ControlNet / MARLIN

[CVPR] MARLIN: Masked Autoencoder for facial video Representation LearnINg
https://openaccess.thecvf.com/content/CVPR2023/html/Cai_MARLIN_Masked_Autoencoder_for_Facial_Video_Representation_LearnINg_CVPR_2023_paper
Other
209 stars 20 forks source link

How to use it in wav2lip? #16

Closed Rookie-Kai closed 7 months ago

Rookie-Kai commented 7 months ago

Hello, thank you very much for your work. When I read your paper, I found that you tried to use MARLIN in wav2lip, but I'm sorry I couldn't find out in your project how to use MARLIN in wav2lip, so I'd like to ask you how you implemented it at that time, and what changes did you make? I want to try to recreate it in wav2lip. I'm sorry to bother you in the midst of your busy schedule, and thank you again for your work. This is really a very interesting job.
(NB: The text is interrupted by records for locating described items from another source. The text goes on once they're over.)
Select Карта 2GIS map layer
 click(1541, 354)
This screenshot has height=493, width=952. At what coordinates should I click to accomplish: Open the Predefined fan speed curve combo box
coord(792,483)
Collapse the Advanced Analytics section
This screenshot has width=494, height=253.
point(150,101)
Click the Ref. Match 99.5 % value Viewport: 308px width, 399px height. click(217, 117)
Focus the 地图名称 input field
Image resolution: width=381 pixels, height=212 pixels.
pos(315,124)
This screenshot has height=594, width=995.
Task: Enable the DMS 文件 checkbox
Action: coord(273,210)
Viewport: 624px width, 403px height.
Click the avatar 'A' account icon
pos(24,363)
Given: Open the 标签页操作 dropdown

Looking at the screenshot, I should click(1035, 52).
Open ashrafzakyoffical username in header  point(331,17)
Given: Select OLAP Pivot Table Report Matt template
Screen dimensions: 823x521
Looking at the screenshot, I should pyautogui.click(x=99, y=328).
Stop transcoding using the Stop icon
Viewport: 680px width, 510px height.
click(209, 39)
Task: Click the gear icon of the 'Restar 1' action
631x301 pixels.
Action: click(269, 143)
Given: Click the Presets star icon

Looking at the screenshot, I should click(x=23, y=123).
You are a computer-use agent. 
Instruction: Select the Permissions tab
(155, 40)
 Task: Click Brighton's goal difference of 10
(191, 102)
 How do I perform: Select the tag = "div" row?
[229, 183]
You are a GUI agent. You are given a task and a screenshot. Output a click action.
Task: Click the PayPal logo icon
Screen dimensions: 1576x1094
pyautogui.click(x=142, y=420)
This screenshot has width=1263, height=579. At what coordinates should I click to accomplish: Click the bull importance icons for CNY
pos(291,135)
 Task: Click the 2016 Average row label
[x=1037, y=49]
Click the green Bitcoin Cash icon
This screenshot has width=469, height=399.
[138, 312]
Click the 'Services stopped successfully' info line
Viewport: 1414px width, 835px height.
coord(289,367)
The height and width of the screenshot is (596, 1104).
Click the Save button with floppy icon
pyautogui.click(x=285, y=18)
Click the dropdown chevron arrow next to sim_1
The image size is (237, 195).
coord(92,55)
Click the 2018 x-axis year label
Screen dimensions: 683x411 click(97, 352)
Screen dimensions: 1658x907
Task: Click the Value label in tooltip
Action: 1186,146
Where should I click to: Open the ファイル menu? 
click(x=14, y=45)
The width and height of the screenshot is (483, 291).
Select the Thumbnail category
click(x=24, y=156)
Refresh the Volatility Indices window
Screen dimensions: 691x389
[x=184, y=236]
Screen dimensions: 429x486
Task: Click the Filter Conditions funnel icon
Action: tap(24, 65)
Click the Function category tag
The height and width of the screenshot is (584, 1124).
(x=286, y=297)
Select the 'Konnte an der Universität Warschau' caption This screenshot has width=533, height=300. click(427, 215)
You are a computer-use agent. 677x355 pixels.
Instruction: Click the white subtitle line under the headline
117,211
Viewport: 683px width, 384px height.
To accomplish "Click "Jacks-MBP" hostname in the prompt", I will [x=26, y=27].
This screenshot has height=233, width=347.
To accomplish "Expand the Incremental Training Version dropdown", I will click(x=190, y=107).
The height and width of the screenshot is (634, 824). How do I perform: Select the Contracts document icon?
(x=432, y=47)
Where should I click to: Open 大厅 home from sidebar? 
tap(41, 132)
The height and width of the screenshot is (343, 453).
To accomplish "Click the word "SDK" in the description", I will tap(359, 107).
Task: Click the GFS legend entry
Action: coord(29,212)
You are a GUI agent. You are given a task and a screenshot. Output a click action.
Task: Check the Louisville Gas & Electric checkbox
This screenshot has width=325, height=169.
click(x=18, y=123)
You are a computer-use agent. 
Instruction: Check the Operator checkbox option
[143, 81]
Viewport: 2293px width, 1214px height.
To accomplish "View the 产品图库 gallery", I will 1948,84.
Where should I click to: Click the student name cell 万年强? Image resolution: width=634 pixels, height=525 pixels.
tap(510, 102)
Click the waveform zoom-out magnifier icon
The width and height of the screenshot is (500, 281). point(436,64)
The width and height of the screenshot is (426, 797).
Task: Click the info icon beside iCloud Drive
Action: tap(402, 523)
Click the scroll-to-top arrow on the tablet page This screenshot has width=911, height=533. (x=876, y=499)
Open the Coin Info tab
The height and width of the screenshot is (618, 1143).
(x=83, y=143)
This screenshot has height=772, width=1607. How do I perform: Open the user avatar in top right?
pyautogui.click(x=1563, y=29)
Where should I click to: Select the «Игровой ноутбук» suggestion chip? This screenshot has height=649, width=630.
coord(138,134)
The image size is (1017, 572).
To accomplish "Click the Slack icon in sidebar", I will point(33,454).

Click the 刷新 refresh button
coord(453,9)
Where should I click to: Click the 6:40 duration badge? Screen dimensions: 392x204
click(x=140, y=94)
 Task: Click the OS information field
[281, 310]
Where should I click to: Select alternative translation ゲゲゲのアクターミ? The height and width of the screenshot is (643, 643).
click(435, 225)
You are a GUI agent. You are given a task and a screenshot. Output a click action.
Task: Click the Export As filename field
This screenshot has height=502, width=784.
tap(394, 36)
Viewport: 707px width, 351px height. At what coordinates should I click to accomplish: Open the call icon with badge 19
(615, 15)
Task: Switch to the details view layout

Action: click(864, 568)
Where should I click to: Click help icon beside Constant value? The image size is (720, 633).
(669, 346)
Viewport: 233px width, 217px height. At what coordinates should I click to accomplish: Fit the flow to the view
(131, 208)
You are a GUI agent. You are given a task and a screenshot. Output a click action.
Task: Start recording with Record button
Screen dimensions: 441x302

ControlNet commented 7 months ago

The brief idea is to use pretrained MARLIN encoder to replace the wav2lip facial encoder. To achieve that, we adjust the temporal frame window from 5 to 16 to fit the MARLIN encoder shape. And we retrain the syncnet with 16 frames as well.

And the decoder is also modified to fit the dimension. And also, I resized the input image to concat decoder feature maps as a replacement for original unet connections.

JanFschr commented 3 months ago

any plans to release the modified code?